*** Excerpt provided
My daughter packed enough gear for an entire week away from home, we loaded her battered tuba into the back seat of the Corolla, and then away we went.
It was a beautiful, beautiful day. The sun was blazing down, but the temperatures were still mild, and there was a lovely breeze. It was a perfect day for rolling the windows down, putting on sunglasses, and heading to the ocean.
As is usually the case when we are alone, my obnoxious thirteen-year-old girl turned into a delightful travelling companion. She has discovered Monty Python, and so some time in the car was spent reciting favorite quotes. We talked about band, and music, and being away from home. It was a great drive. Right now these moments only happen rarely, when we can be alone together, and away from home, but they give me hope for the future. I feel like I can almost see the kind of relationship we might have once she is an adult, and it fills me with joy and anticipation. Just as long as I can keep from killing her before she gets there.
I wanted her to have some lunch before we got to the camp itself, so we stopped in Rockaway Beach and looked for a bite to eat. As we walked up the sidewalk on Highway 101, she suddenly she pointed at a ramshackle little building set back from the street, with a sign indicating that it was the “Old Oregon Smokehouse”.
“This place is great! I went there with Uncle Bear! And they have lots of cats!” I was somewhat dubious, but we were running out of time, so we ordered some clam chowder for her, and halibut fish and chips for me.
I’d like to apologize to the Old Oregon Smokehouse for any reservations I might have had about eating there. The food was exquisite. The very lightly battered halibut was firm, flavorful, and moist. It really had an excellent flavor, the kind you can only achieve with fish that’s painfully fresh. The french fries were crispy nuggets of awesome as well, and served with dipping sauce. The chowder had a strong and distinctive flavor, different from the majority of chowders you find at every cafe on the coast. I’m thinking there was a lot of thyme in there. But most of all it was thick and creamy without being the slightest bit glutinous, which I hate in chowders.
There is a much better picture of the Old Oregon Smokehouse by Justin Hawthorne here on Flickr. If you’re passing through Rockaway Beach, you owe it to yourself to stop in.
******
*** Entries supplied
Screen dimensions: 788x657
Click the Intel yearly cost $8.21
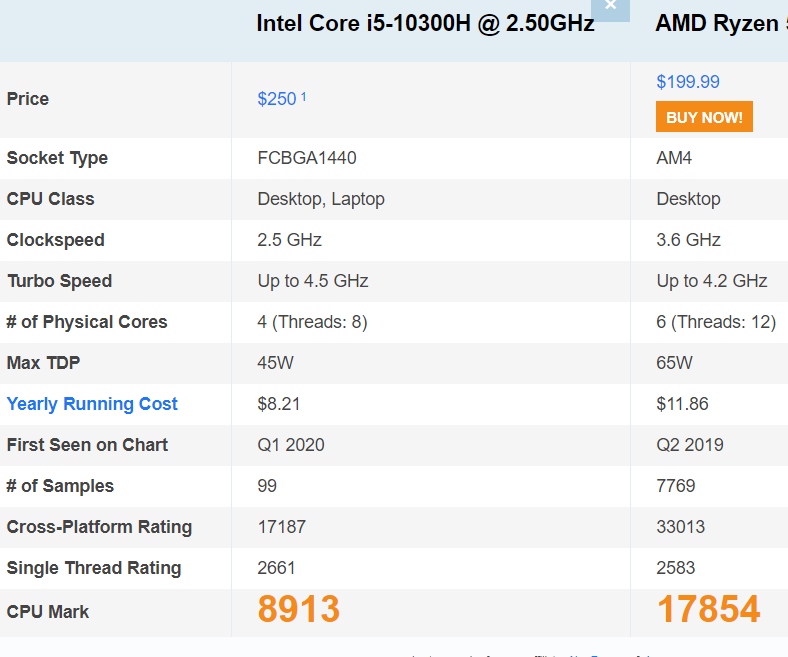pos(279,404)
******
*** Entries supplied
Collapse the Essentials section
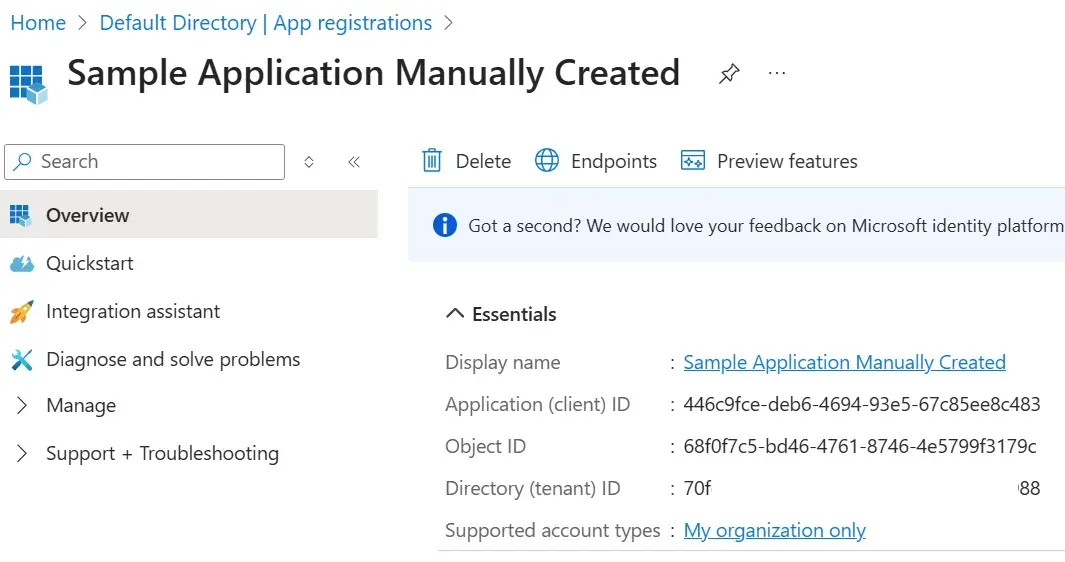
******
Questions ::
**A.** In the post about the trip to Rockaway Beach, what did the writer order for lunch at the Old Oregon Smokehouse?
**B.** Continue the post about the trip to Rockaway Beach from where it stops.

Answers given ::
**A.** Halibut fish and chips.

**B.**
Checking into camp went smoothly, and included an audition. The Girl was looking at her music, warming up on her tuba, and generally being very nervous. She was concerned about the audition, but surprisingly also concerned that she wouldn’t know anyone at camp. Fortunately before I left she had already connected with someone from her school band, and I don’t doubt that there were more there.
It’s a side I rarely see from her. She’s got so much self-confidence (perhaps a touch too much?) that I never picture her faltering or hesitating. Maybe this is another aspect of her increasing maturity shining through.
After her audition, we put her stuff on her bunk, and I said goodbye. I know she’s going to have a good time this week. The camp looked like a hotel, with well-tended grounds, a lake to swim in, volleyball courts, and multiple outbuildings. As long as she finds one or two friends to connect with, she should be fine. And I know she will try to get the most out of the music instruction there.
Now that I was without child, I pondered what to do before heading back. Unfortunately, I really didn’t have all that much time, and my knees in particular were bothering me. Nevertheless I went to a nearby state park and hiked over the dunes to the beach.
The wind, which had been a well-mannered breeze inland, was howling across the sand. Aside from the wind-driven sand particles exfoliating my face, the resulting windchill made it a less than delightful oceanside experience. I didn’t spend too much time there before hiking slowly back over the hill and heading home. That was when I realized that the cooling effect of the wind also kept me from noticing how sunburned my forearms were getting. They are glowing a nice cheery red today, thank you very much.
We pick The Girl up next weekend, and I’m honestly looking forward to the concert they will provide. The bickering and fighting after we get home? Not so much.